-------- Task input --------
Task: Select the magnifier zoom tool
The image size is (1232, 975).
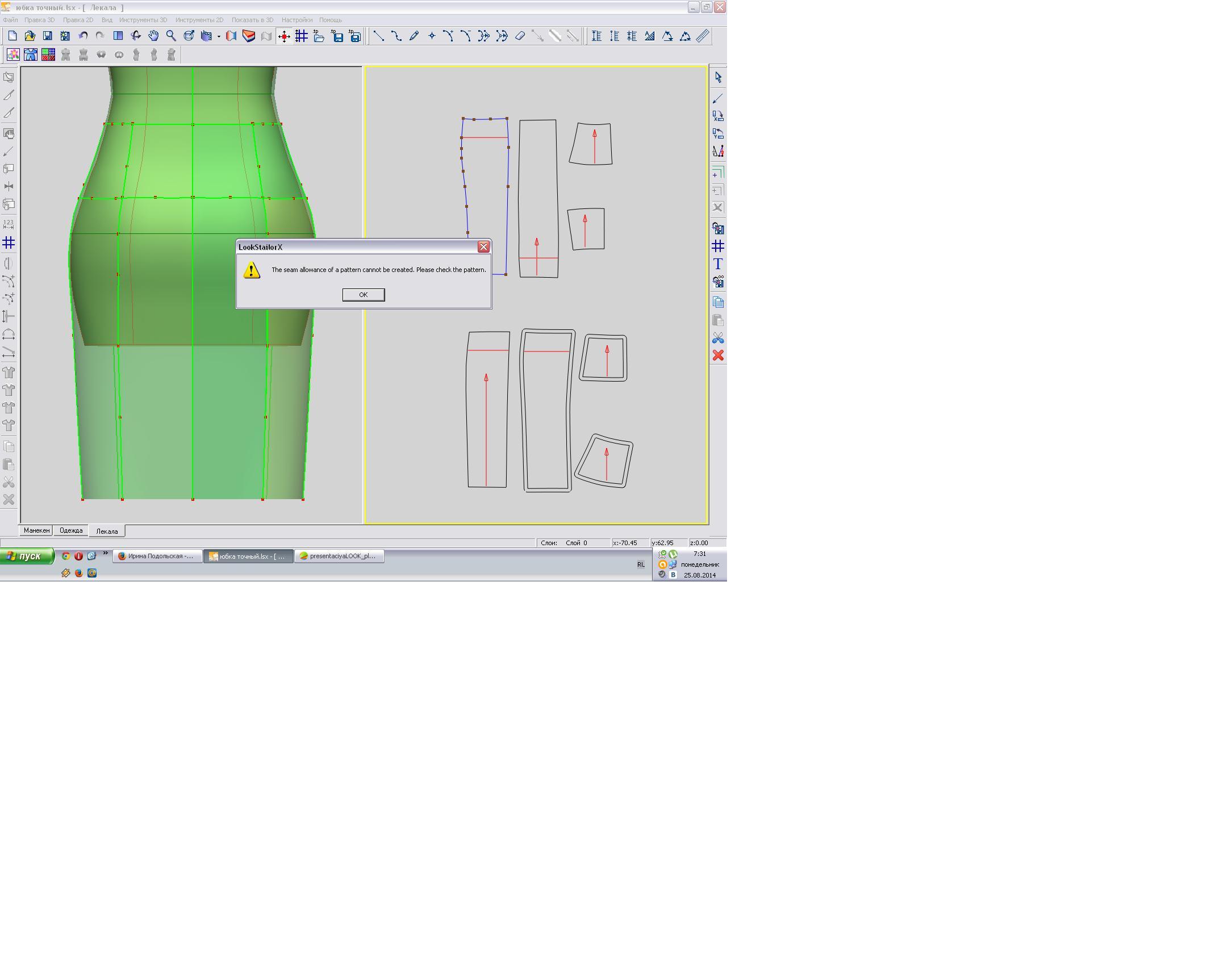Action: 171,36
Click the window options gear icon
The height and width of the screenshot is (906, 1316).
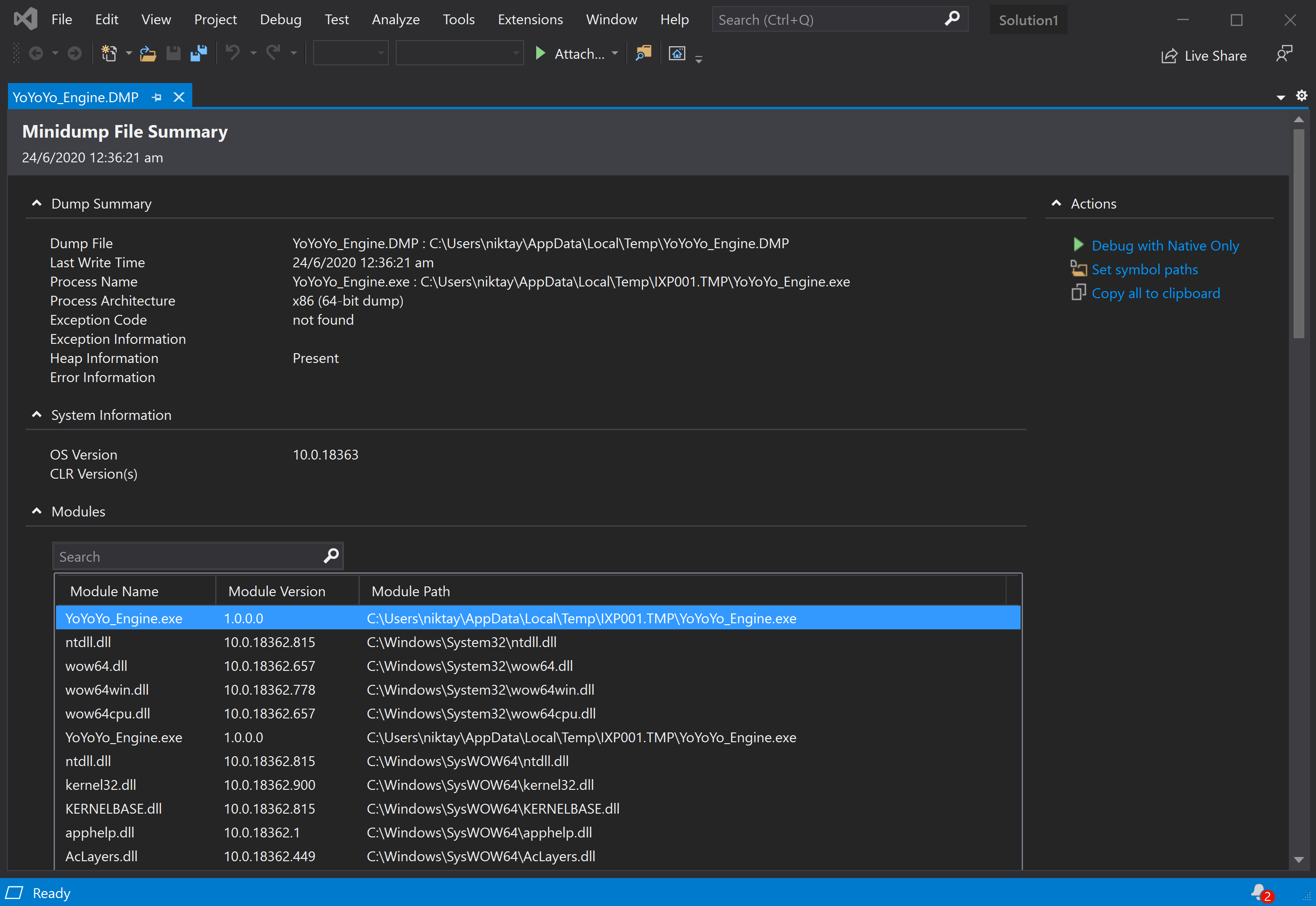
--------
Task | Transcribe exactly the line that contains "Click the window options gear icon" and each line after it through the end of the listing. Leave out the pictures.

Exercise result |
Click the window options gear icon
The height and width of the screenshot is (906, 1316).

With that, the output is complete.